[Task inputs]:
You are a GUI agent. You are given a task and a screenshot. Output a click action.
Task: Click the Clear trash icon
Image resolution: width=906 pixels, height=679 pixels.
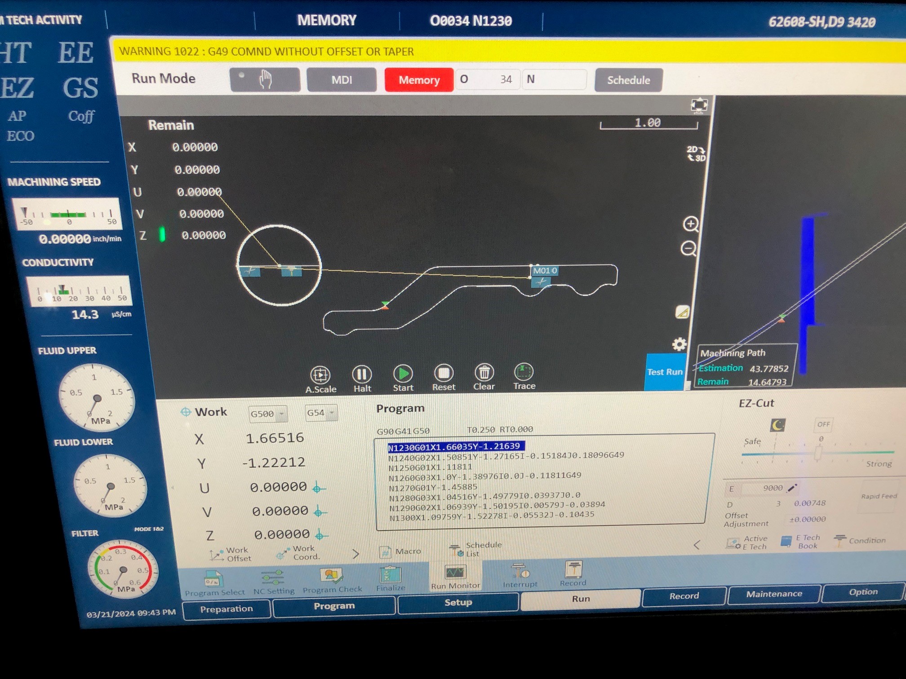484,373
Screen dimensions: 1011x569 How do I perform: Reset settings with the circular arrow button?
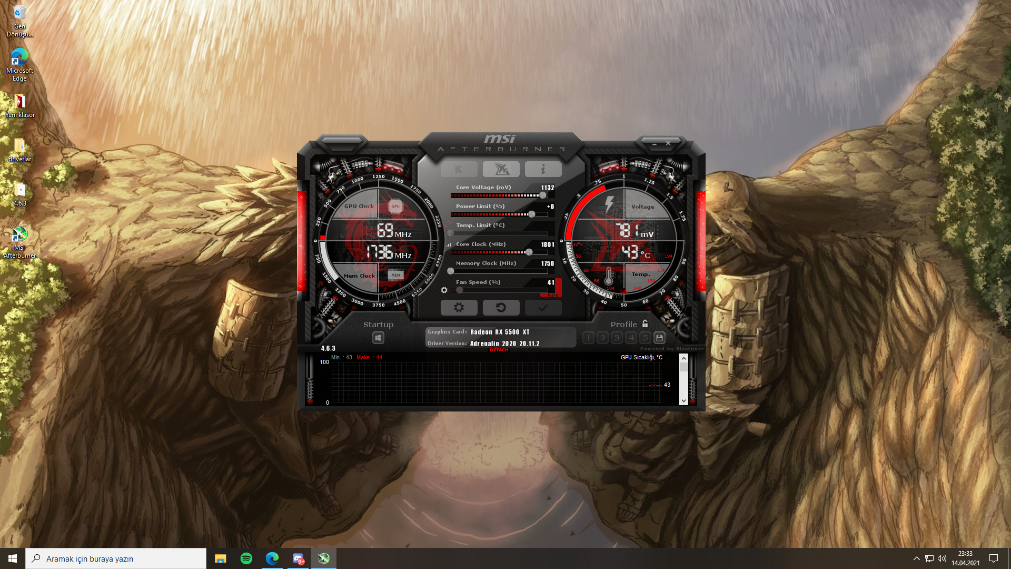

[What is needed]: Which lines fall between the one containing "Image resolution: width=906" and the last line of the listing, both included? Give them again exactly, without the pictures.

[Exercise result]:
Image resolution: width=906 pixels, height=679 pixels.
484,373
Screen dimensions: 1011x569 How do I perform: Reset settings with the circular arrow button?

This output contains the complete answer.